Andre Nijsens Idee hat einen unschlagbaren Vorteil: Sie basiert auf berechenbaren Fakten. Das ist nicht immer so, wenn von Bürokratieabbau die Rede ist. Nijsens Rechnung ist ganz einfach: Arbeitszeit mal Arbeitskosten ergibt die Summe, die ein Unternehmen zahlt, wenn es ein Gesetz befolgt. Wer das Ergebnis mit der Anzahl der betroffenen Betriebe multipliziert, weiß, was ein bestimmter Verwaltungsakt die Wirtschaft kostet. Und wie gespart werden kann.

Zum Beispiel so: Bislang mussten Hollands Unternehmer zwei unterschiedliche Jahresabschlüsse vorlegen, einen der Steuerbehörde, einen der Industrie- und Handelskammer. Von 2006 an wird der Bericht vereinheitlicht. Die Wirtschaft spart dadurch im Jahr rund 400 Millionen Euro. Oder so: Wer eine neue Fabrik bauen will, soll bald nicht mehr von einem Amt zum andern laufen müssen, um die erforderlichen Genehmigungen einzusammeln. Eine zentrale Behörde soll prüfen, ob Bauanträge die Feuer-, Umwelt- und Wasserschutzrichtlinien einhalten. Der Spareffekt: 250 Millionen Euro jährlich.

Nijsen ist Wissenschaftler am Wirtschaftsinstitut EIM in Zoetermeer bei Den Haag. Mitte der neunziger Jahre fiel ihm eine geradezu revolutionäre Strategie ein. Sie inspirierte die niederländische Regierung, die Bürokratie in großem Stil zu verringern. Schon kopieren Großbritannien, Schweden, Dänemark, Norwegen und Belgien das Modell. Die Europäische Kommission prüft es ebenfalls. Nun hat sich auch Bundeskanzlerin Angela Merkel die Niederlande zum Vorbild genommen und den Bürokratieabbau zu einem zentralen Thema ihres eigenen Amtes gemacht.

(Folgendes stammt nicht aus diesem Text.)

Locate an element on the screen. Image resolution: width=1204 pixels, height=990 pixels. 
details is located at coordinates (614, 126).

Und dies ist Nijsens Strategie: "Man kann die öffentliche Seele und ihre Wünsche, etwa eine saubere Umwelt oder sichere Arbeitsumstände, von den Verwaltungsprozessen lösen." Statt neue Vorschriften zu verhindern oder alte Regeln abzuschaffen, will Nijsen die Behörden dazu bringen, darüber nachzudenken, ob sie ein Gesetzesziel nicht effizienter als bisher erreichen können.

"Was so unschuldig und scheinbar unpolitisch daher kommt, entfaltet, richtig angewandt, eine enorme Wirkung", sagt der Bürokratieforscher Werner Jann von der Universität Potsdam. Denn in Zeiten knapper Kassen werden hohe Bürokratiekosten zum Argument gegen neue Vorschriften. Ein starkes Argument, das regulierungsfreudigen Lobbyisten und Fachpolitikern zu schaffen macht. Es verschiebt das Machtgefüge von den Regulierern hin zu den Regulierungsskeptikern. "Mein Modell löst diese Machtfrage natürlich nicht", sagt Nijsen. "Aber es schafft Transparenz und gibt der Öffentlichkeit ein Mittel gegen eine überbordende Bürokratie in die Hand."

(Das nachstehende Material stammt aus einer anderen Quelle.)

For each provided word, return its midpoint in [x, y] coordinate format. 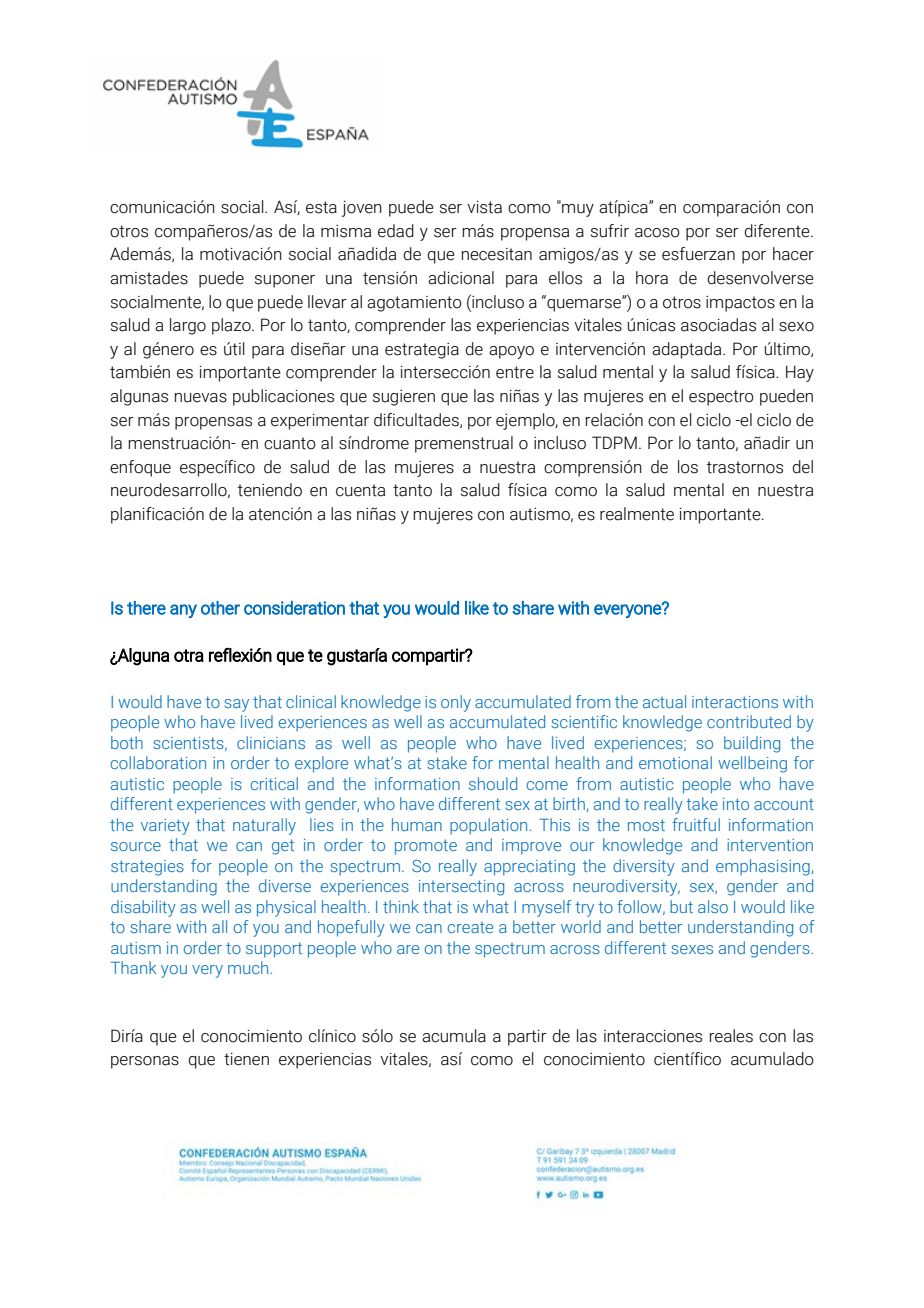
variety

In Holland hat er mit seinem Ansatz Erfolg.

Bald vielleicht auch in Deutschland. Der Koalitionsvertrag der neuen Bundesregierung verspricht den Unternehmen, sie "von besonders wachstumshemmender Überregulierung" zu befreien. Statistik-, Nachweis-, Dokumentations- und Buchführungspflichten sollen abgebaut und Genehmigungsverfahren vereinfacht werden. Ein "Normenkontrollrat" nach niederländischem Vorbild soll künftig Bürokratiekosten "zuverlässig erfassen und für neue Gesetze sicher vorhersagen" sowie Gesetzesinitiativen auf ihre "Erforderlichkeit" überprüfen.